━━━━━ Supplied entries
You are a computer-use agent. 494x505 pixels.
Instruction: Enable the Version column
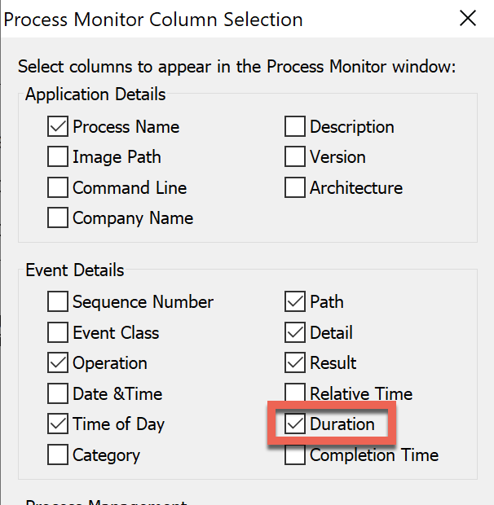pos(295,157)
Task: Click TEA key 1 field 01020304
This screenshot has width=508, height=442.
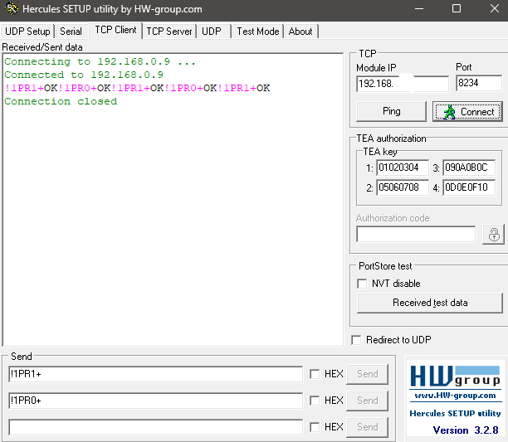Action: [402, 167]
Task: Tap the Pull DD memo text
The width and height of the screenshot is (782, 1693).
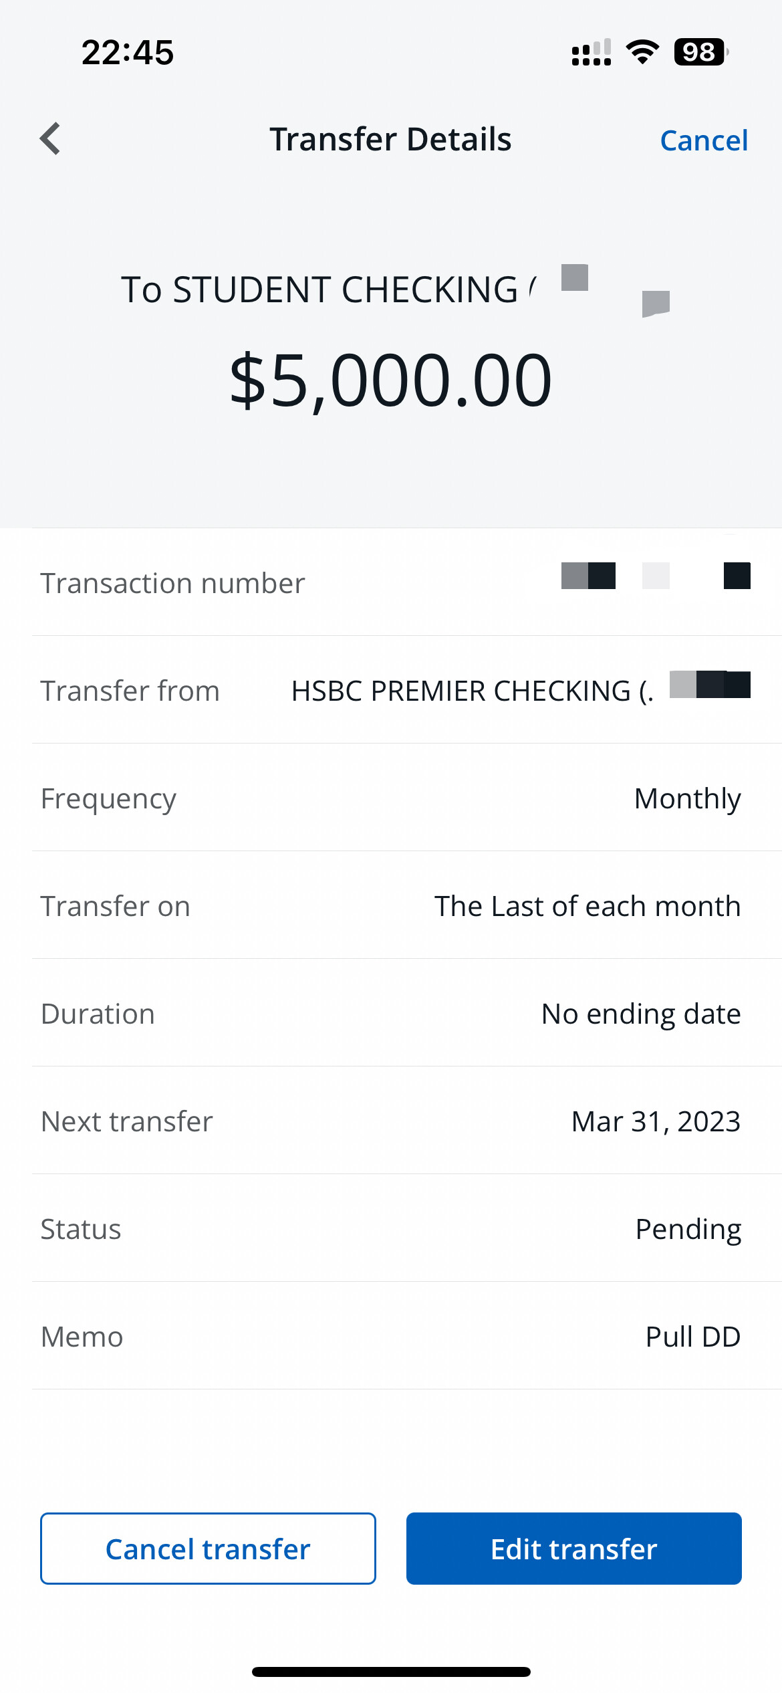Action: coord(692,1337)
━━━━━━━━━━
What you will do.
Output all of the records word for word, and keep the pictures out of the copy.

Answer to the problem.
You are a computer-use agent. 494x505 pixels.
Instruction: Enable the Version column
pos(295,157)
Task: Click TEA key 1 field 01020304
This screenshot has width=508, height=442.
Action: [402, 167]
Task: Tap the Pull DD memo text
The width and height of the screenshot is (782, 1693).
Action: coord(692,1337)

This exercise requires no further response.